Flexeril is cyclobenzaprine hydrochloride. It is a drug that is used in the treatment of acute musculoskeletal disorders that are characterised by spasm of the muscles. It is commonly prescribed in doses of 5 mg and 10 mg given over a period of 2 to 3 weeks depending upon the clinical requirement of the patient.

Ideally, as is the case with all medication, Flexeril should be taken with water. Unfortunately, many people lead a lifestyle where alcohol forms a big part of it. Taking Flexeril with alcohol or consuming alcohol when on Flexeril can have certain side-effects. In this article, we shall briefly review the interaction between Flexeril and alcohol.

The effects of alcohol

As we all know very well, alcohol has an inebriating effect on the human mind. In other words, it can cause clouding of consciousness, cognitive impairment and poor judgement especially when consumed in large quantities.
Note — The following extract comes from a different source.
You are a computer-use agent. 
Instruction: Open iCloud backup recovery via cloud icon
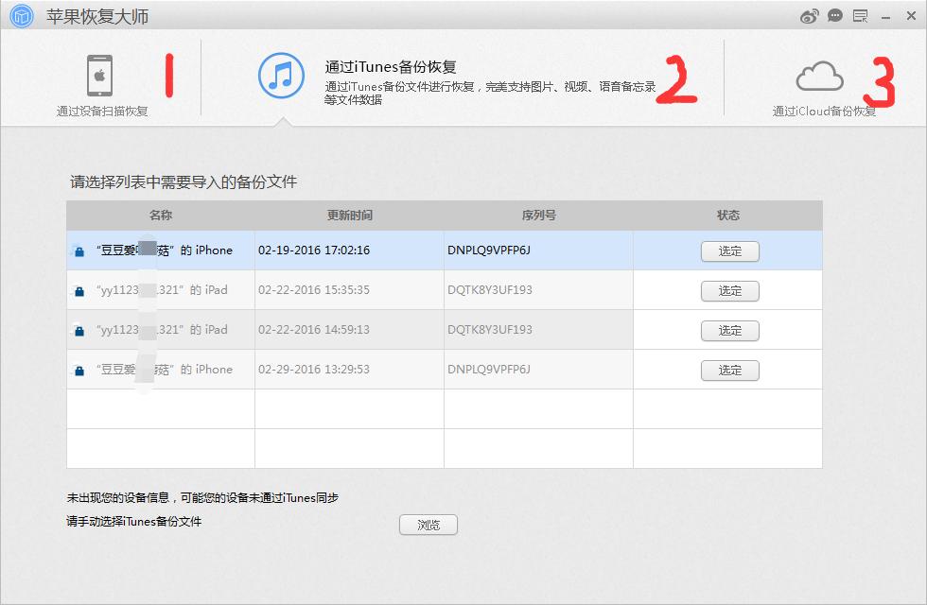tap(819, 78)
When taking cyclobenzaprine and alcohol together, the effects of alcohol can be potentiated significantly. Furthermore, the side-effects of cyclobenzaprine include dizziness, drowsiness and a reduced ability to maintain concentration can also get worse. The ability of an individual to think can also become impaired. Alterations in judgement capacity have also been noted.

Given the reduction in the degree of mental alertness that accompanies using alcohol and Flexeril together, it is strongly advised that patients who do this do not drive or operate heavy machinery. Doing so places them at risk of suffering an accident of some kind which could be fatal.

In addition to the above common side-effects that patients experience when taking both alcohol and cyclobenzaprine, additional effects such as difficulty passing urine, vertigo and dry mouth are commonly seen. These can become rather troublesome to the patient and can in fact significantly impact their quality of life.

It is of extreme importance that all patients who take Flexeril do so only on prescription by a healthcare professional. This is because there is a larger side-effect profile that is associated with the use of Flexeril which both the patients and the doctor must be aware of and keep an eye out for. These side-effects can only get worse if the drug is consumed with alcohol.

Flexeril is a commonly prescribed drug in the management of acute musculoskeletal spastic disorders. It is ideally taken in the dose of 5 mg or 10 mg (depending upon the clinical condition) along with water. Taking Flexeril with alcohol can increase the side-effect profile of the drug and can be detrimental to patient’s health.